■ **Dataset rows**
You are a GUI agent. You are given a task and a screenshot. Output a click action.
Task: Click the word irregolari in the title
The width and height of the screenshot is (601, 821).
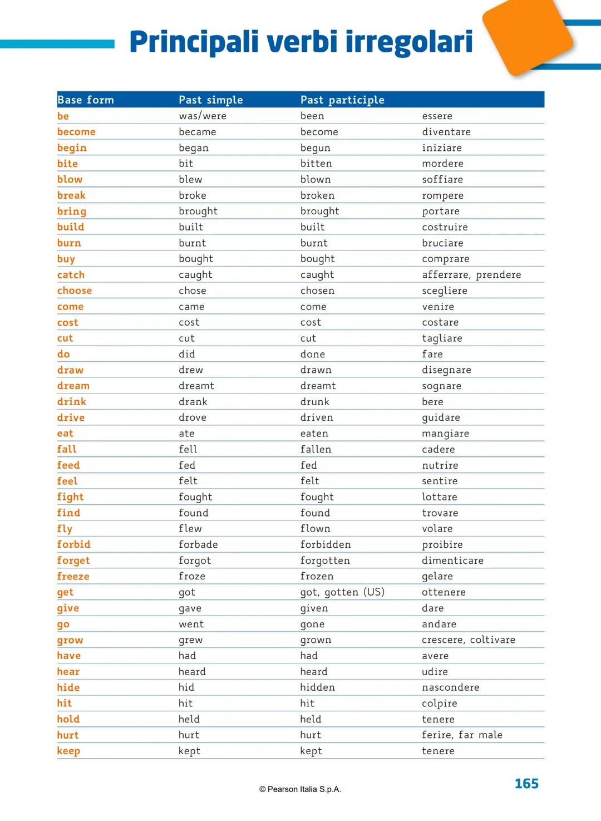tap(408, 42)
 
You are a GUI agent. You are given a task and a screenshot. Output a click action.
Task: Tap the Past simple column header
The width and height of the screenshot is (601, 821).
tap(210, 100)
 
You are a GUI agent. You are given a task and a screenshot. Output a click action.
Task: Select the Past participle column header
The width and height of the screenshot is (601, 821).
tap(342, 100)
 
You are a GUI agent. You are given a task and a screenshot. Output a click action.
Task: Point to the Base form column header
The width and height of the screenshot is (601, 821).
tap(85, 100)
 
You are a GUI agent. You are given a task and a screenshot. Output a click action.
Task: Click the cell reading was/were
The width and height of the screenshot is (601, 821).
tap(203, 116)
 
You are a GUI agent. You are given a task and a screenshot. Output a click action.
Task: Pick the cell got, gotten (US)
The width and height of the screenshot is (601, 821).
tap(342, 592)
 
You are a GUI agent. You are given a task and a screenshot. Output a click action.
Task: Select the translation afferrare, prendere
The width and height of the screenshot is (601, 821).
tap(471, 275)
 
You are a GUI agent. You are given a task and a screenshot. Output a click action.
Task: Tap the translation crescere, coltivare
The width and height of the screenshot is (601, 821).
tap(468, 640)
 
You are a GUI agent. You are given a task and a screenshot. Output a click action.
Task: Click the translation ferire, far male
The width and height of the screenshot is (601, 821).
tap(462, 735)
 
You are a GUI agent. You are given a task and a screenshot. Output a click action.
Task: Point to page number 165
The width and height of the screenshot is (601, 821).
tap(526, 784)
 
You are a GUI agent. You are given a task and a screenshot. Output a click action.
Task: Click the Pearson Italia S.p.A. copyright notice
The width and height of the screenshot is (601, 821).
tap(300, 789)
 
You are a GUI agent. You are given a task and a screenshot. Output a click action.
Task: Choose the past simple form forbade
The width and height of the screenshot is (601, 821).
tap(198, 545)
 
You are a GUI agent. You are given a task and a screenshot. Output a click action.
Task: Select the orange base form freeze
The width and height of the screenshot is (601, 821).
tap(73, 577)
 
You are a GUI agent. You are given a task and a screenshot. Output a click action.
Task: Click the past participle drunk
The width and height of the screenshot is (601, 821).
tap(315, 402)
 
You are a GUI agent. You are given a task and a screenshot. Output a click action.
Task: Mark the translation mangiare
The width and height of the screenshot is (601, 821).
tap(445, 434)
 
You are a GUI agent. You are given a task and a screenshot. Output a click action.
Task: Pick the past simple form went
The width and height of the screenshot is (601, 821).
tap(191, 625)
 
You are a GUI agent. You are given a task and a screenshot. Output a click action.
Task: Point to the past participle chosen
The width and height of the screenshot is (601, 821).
tap(317, 291)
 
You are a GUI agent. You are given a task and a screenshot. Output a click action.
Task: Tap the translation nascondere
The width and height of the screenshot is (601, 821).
tap(450, 688)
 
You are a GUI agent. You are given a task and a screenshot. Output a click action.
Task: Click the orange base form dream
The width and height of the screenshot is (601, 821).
tap(73, 386)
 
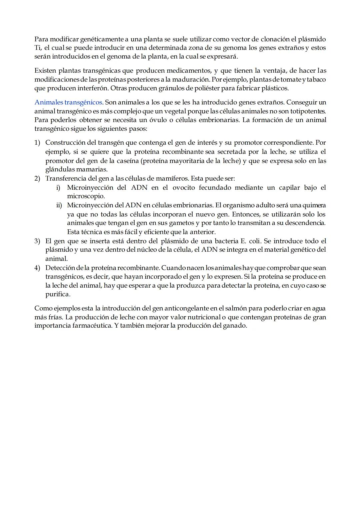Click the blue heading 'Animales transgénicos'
(68, 102)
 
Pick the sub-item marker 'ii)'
(59, 205)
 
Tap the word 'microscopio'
(85, 196)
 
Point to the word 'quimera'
(314, 205)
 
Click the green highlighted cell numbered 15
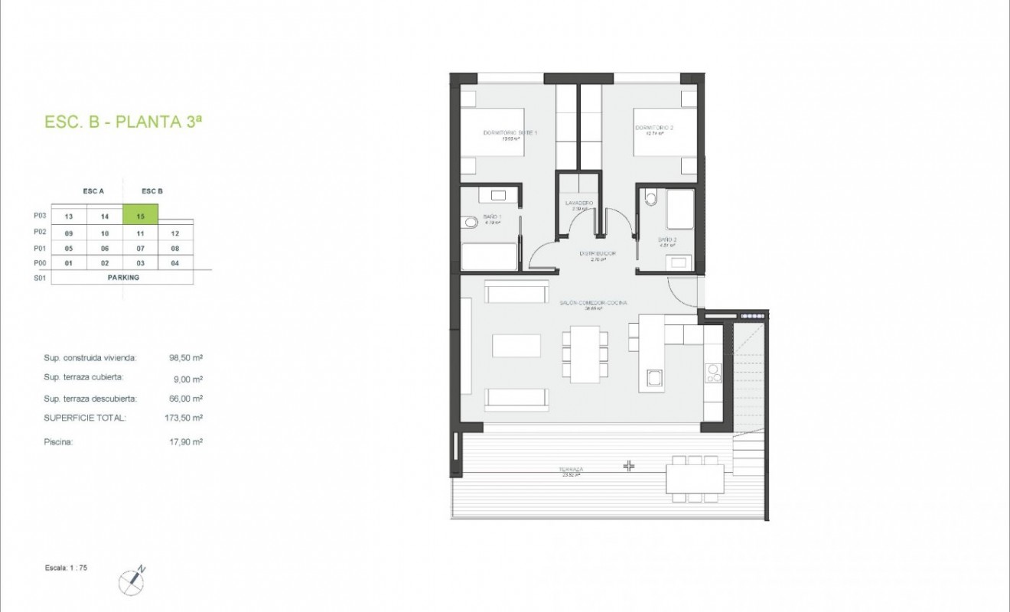pos(141,216)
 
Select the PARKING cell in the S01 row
pos(123,278)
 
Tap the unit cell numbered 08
pos(175,249)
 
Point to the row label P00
pos(41,263)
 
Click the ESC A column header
pos(93,191)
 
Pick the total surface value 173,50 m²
pos(186,418)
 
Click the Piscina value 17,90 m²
pos(186,441)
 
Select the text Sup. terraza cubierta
pos(83,377)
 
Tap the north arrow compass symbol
pos(132,581)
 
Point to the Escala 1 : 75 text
pos(67,568)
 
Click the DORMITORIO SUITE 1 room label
pos(510,134)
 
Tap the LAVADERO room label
pos(579,203)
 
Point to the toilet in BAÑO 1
pos(469,223)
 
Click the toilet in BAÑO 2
pos(650,198)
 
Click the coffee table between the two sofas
pos(516,346)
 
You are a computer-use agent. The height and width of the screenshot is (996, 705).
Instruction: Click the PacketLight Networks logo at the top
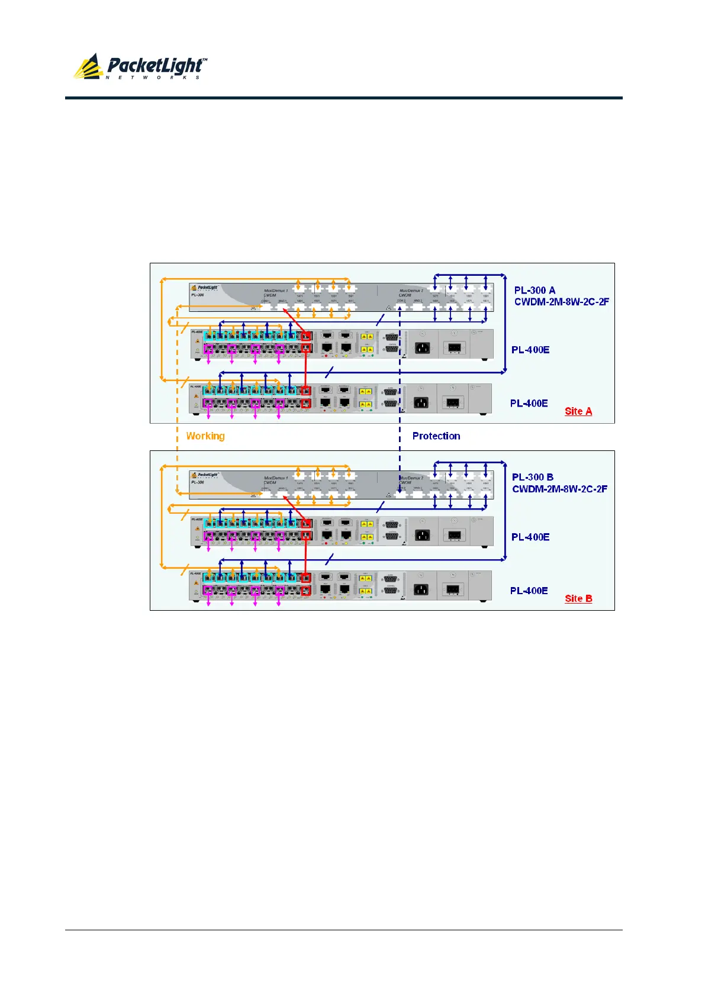(141, 67)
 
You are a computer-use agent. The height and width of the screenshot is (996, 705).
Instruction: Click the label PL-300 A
(535, 290)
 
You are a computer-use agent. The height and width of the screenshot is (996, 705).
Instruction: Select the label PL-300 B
(533, 477)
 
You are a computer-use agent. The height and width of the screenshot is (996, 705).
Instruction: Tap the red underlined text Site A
(578, 411)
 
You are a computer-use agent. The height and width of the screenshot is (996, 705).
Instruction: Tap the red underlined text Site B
(578, 598)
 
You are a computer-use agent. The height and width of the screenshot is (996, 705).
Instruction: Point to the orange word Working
(205, 436)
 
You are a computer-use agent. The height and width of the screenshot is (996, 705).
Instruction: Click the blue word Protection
(436, 436)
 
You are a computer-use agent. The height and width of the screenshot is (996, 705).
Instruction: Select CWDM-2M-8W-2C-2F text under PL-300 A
(561, 302)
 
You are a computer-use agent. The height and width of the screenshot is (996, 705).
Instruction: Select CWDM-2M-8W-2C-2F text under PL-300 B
(559, 489)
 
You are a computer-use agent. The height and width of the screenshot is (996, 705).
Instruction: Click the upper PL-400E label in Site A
(530, 350)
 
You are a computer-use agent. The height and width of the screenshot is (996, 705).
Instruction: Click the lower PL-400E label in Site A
(529, 403)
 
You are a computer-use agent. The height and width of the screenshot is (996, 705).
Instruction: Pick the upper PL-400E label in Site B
(530, 537)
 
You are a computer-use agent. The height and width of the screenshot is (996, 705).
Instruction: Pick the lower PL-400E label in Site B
(529, 591)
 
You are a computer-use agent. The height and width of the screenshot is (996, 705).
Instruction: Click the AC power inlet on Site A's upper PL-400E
(421, 347)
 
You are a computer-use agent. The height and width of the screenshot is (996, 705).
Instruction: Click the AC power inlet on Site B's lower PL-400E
(420, 589)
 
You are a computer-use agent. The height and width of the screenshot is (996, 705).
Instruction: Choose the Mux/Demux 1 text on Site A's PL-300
(276, 291)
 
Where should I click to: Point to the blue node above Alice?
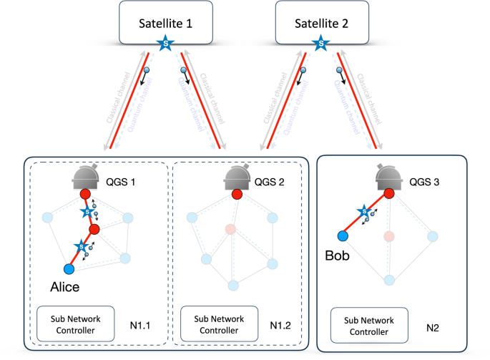click(69, 269)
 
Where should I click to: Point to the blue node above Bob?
click(342, 235)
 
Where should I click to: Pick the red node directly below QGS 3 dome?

■ **Your goal**
List each line of the material above that contains the string "Site".

■ **Output of the exercise**
Instruction: Tap the red underlined text Site A
Instruction: Tap the red underlined text Site B
Instruction: Click the upper PL-400E label in Site A
Instruction: Click the lower PL-400E label in Site A
Instruction: Pick the upper PL-400E label in Site B
Instruction: Pick the lower PL-400E label in Site B
Instruction: Click the AC power inlet on Site A's upper PL-400E
Instruction: Click the AC power inlet on Site B's lower PL-400E
Instruction: Choose the Mux/Demux 1 text on Site A's PL-300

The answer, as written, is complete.